From the passage below on Israel's public diplomacy, reproduce word for word the portion between "Still, you can’t" and "on this number.", inclusive.

Given passage:
________________
Still, you can’t build a genocide campaign on less than 10,000 deaths, while on 38,000 that are multiplied by five to satisfy vindictive “scientists” – you actually can. The whole plot of the libel is built on this number.
Zero in public diplomacy
The Gaza Health Ministry is controlled by Hamas. The officials who work there were appointed by Hamas, receive their salaries from Hamas, and know what their fate will be if they inform on it. But for some reason, foreign media outlets quote this ministry without batting an eye and present it as a reliable source, while repeatedly doubting the reliability of Israel and the IDF. This is not a result of “antisemitism”, or of “everyone is against us anyway”, or of “who needs public opinion in the U.S., let’s wait for Trump”. This is a result of unprofessional negligence.
Throughout the war, John Spencer published articles showing how careful Israel was about civilian lives in Gaza, and the Israeli government has done nothing to leverage them. Perhaps they want to refrain from upsetting the extremist partners in the coalition, who may be pleased with high casualty figures and aspire to resettle Gaza. Perhaps they have zero skills in public diplomacy, and perhaps they simply don’t care. But the public diplomacy failure is no less significant than the military failure. Only unlike it, it’s not a failure that happened one day because of a wrong conception and then ended, but a failure that continues to exist until today.
A war is not won only with an army. The government often tries to shift blame towards the IDF, but the IDF is actually functioning. The government, on the other hand, has failed in drying up UNRWA, failed public diplomacy, and failed foreign relations.
The inevitable conclusion is that if the government is unable to deal with the severe problems Israel is facing, but can only express its displeasure about them, it needs to recognize its inability to help and make way for someone who will know how to deal with these problems.
________________
Data provided:
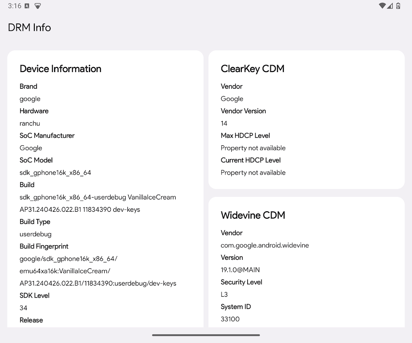This screenshot has width=412, height=343.
Task: Click the SDK Level value 34
Action: (24, 307)
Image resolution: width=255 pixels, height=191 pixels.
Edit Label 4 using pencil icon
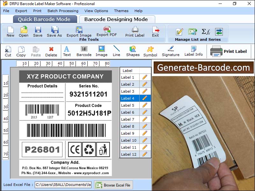(145, 98)
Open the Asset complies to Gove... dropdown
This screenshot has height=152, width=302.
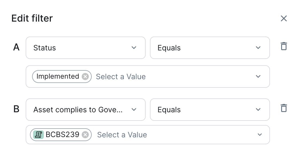pos(86,110)
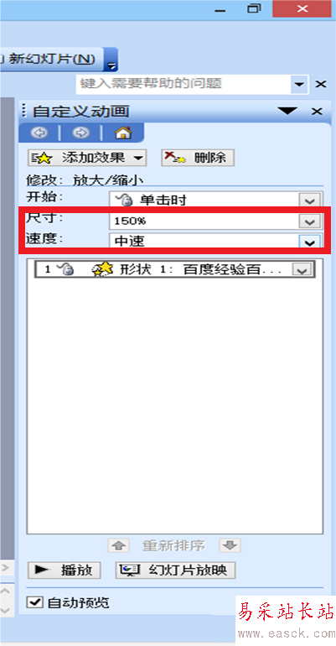The height and width of the screenshot is (646, 336).
Task: Open the 自定义动画 pane menu triangle
Action: [287, 111]
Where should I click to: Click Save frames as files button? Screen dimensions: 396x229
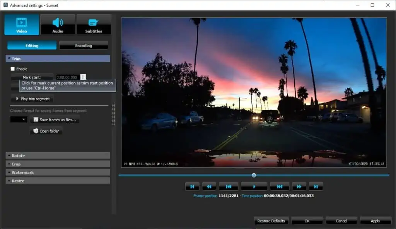[55, 120]
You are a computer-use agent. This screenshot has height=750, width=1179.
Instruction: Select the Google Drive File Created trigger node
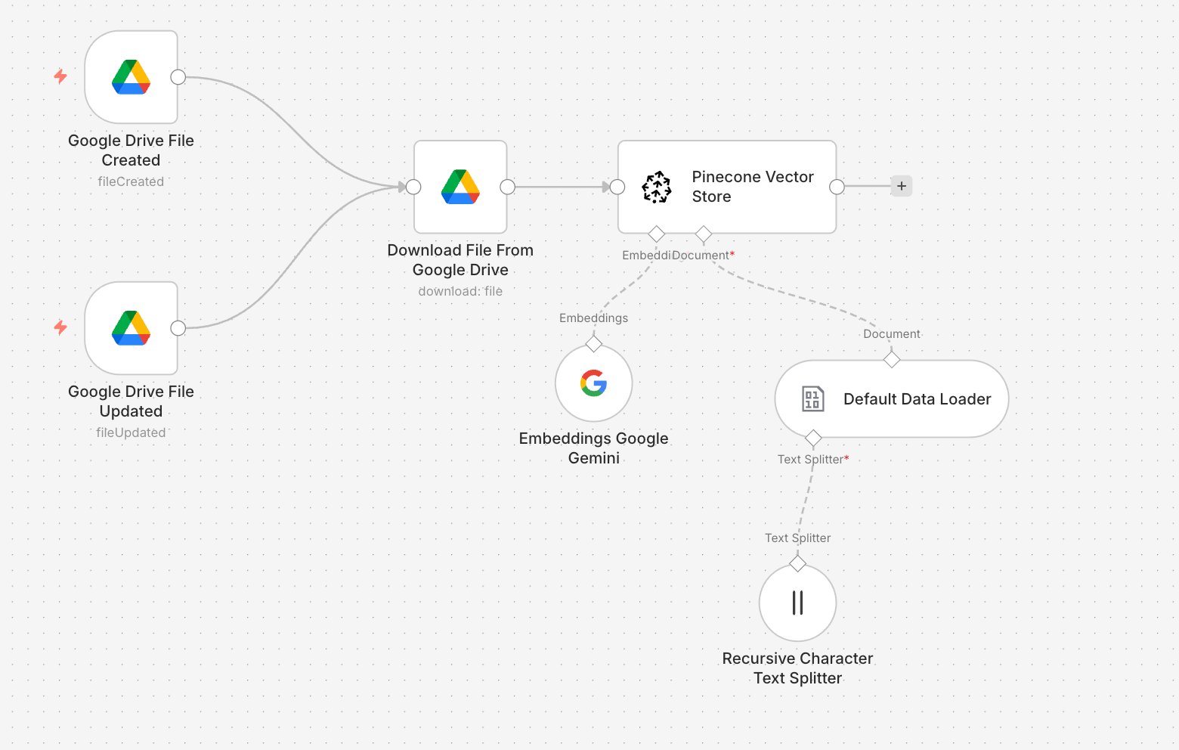coord(131,77)
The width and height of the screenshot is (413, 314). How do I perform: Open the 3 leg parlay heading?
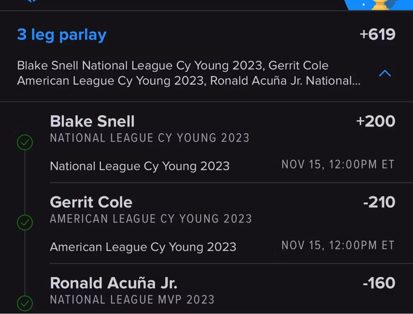tap(62, 35)
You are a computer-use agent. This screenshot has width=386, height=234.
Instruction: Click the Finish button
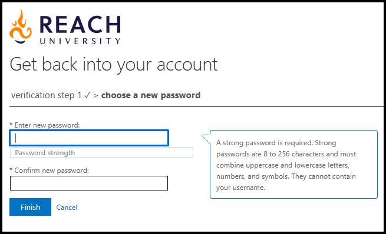30,207
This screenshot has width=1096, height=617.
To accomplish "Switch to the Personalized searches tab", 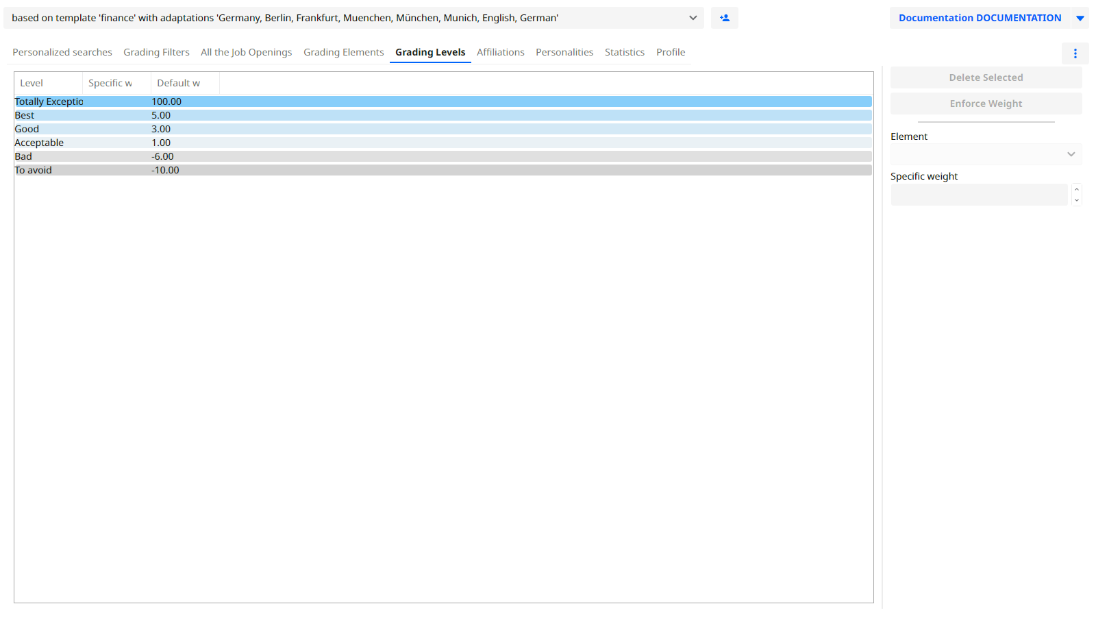I will coord(62,52).
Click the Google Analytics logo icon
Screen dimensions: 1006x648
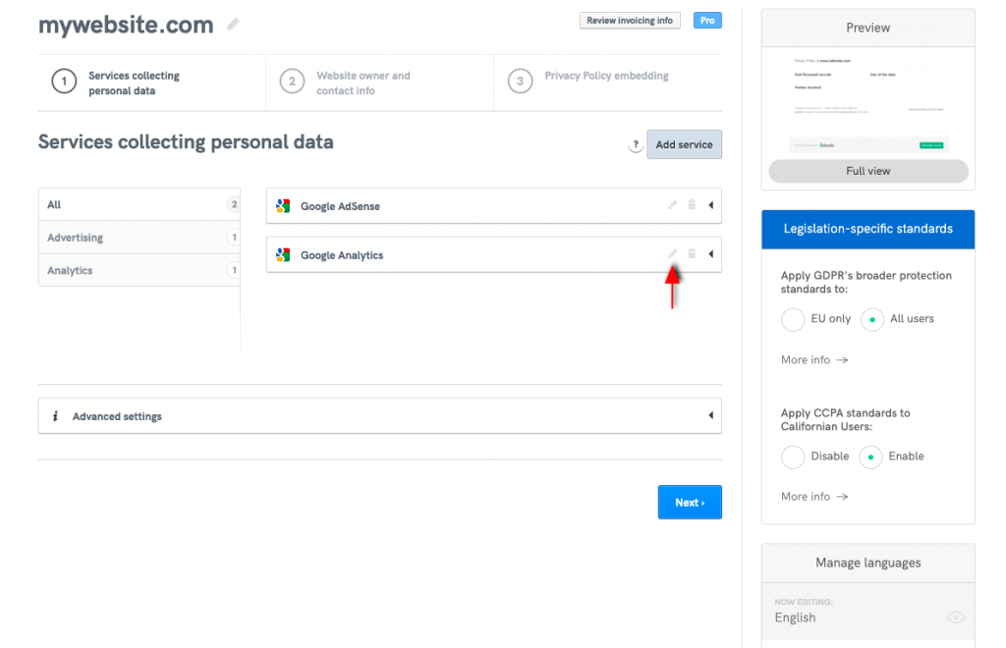point(283,255)
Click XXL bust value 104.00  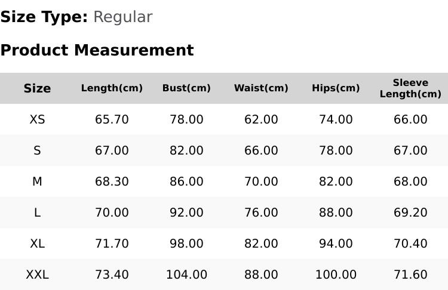tap(186, 274)
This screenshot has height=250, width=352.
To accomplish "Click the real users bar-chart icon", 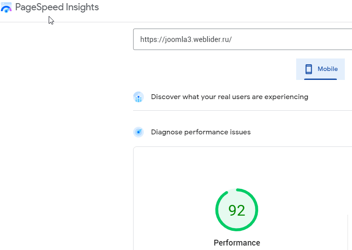I will click(138, 97).
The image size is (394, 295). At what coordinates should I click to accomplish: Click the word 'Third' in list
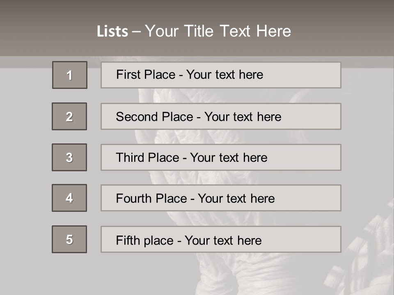tap(130, 158)
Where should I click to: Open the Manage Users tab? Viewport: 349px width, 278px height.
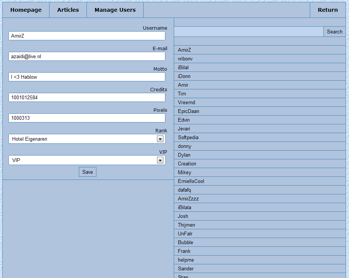click(x=115, y=10)
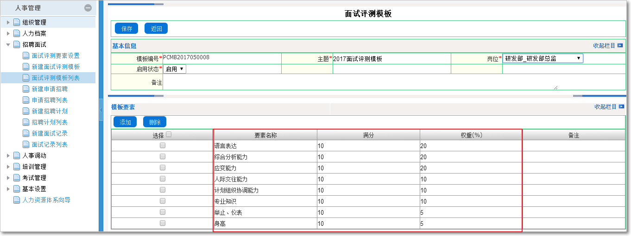Screen dimensions: 631x236
Task: Click the collapse icon beside 模板要素 收起栏目
Action: click(621, 106)
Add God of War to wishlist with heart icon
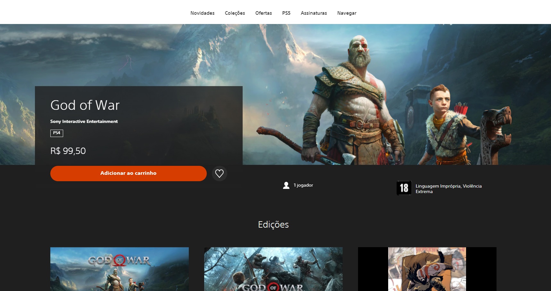This screenshot has width=551, height=291. pos(219,174)
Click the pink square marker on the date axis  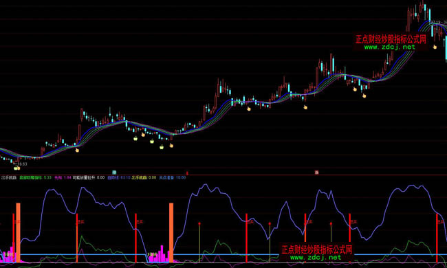(316, 172)
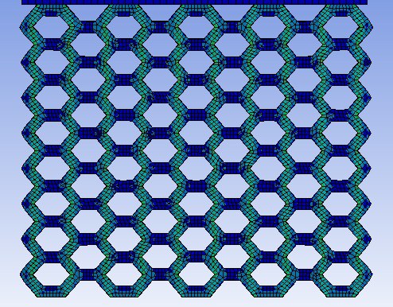
Task: Select the dark blue strut right of bottom-left hexagon
Action: [88, 274]
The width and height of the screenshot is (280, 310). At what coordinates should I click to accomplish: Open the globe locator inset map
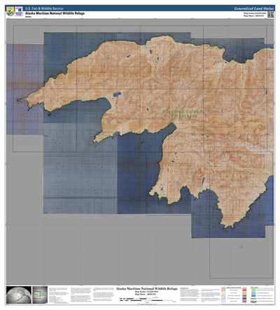[x=19, y=295]
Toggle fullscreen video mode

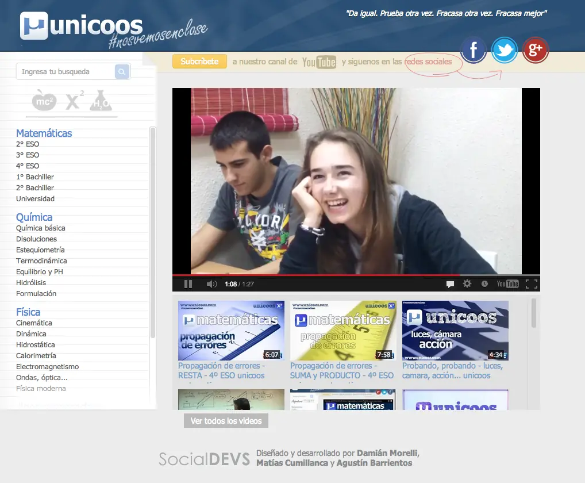click(x=532, y=283)
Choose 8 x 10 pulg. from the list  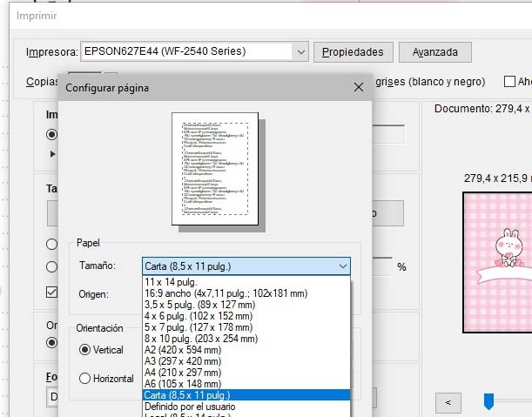200,339
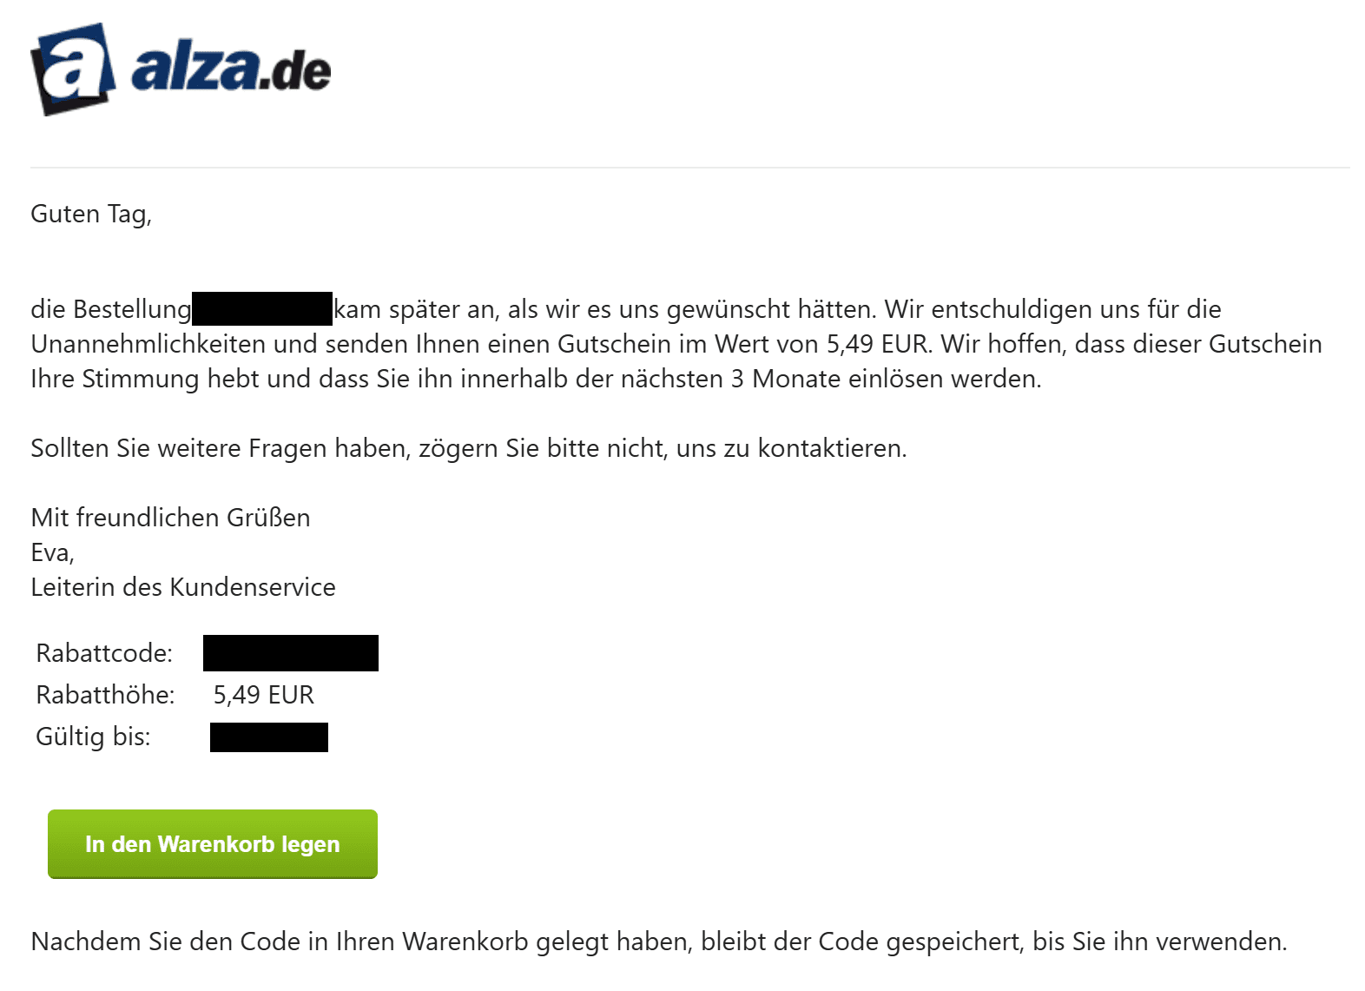
Task: Click the redacted Rabattcode value
Action: point(290,653)
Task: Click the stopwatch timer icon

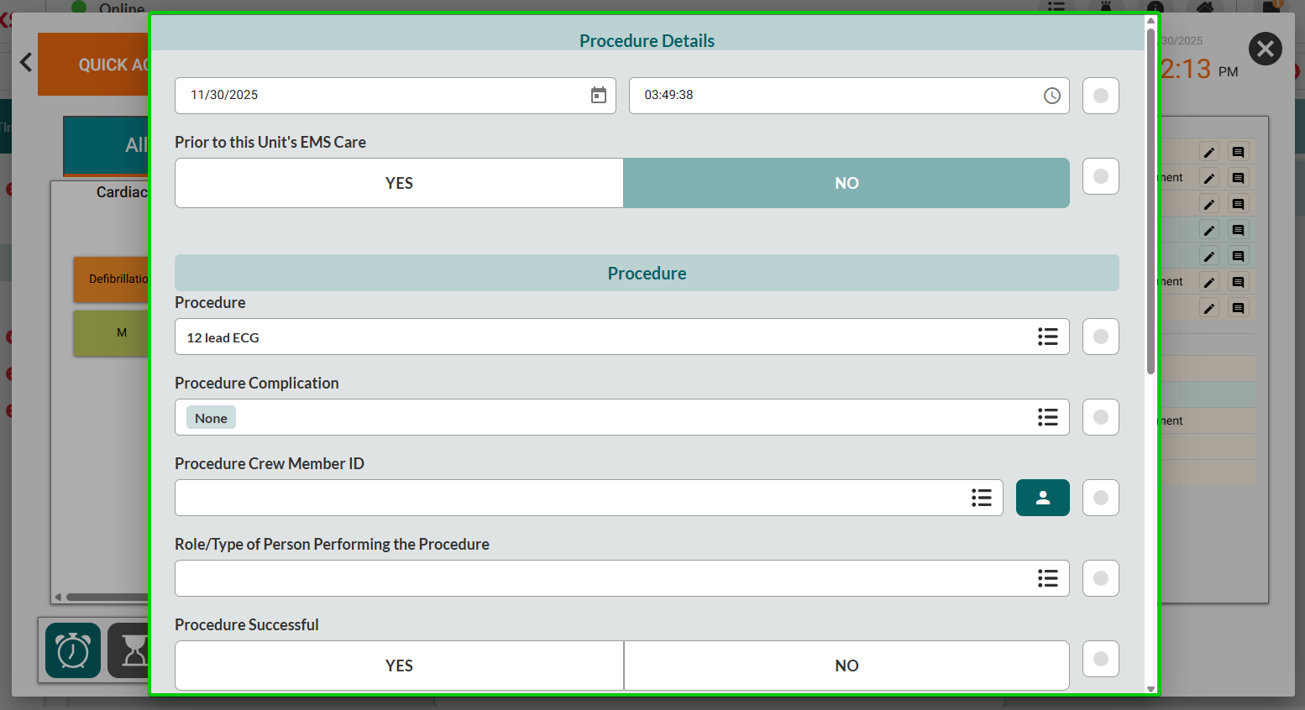Action: pyautogui.click(x=73, y=650)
________________
Solution for this exercise:
Still, you can’t build a genocide campaign on less than 10,000 deaths, while on 38,000 that are multiplied by five to satisfy vindictive “scientists” – you actually can. The whole plot of the libel is built on this number.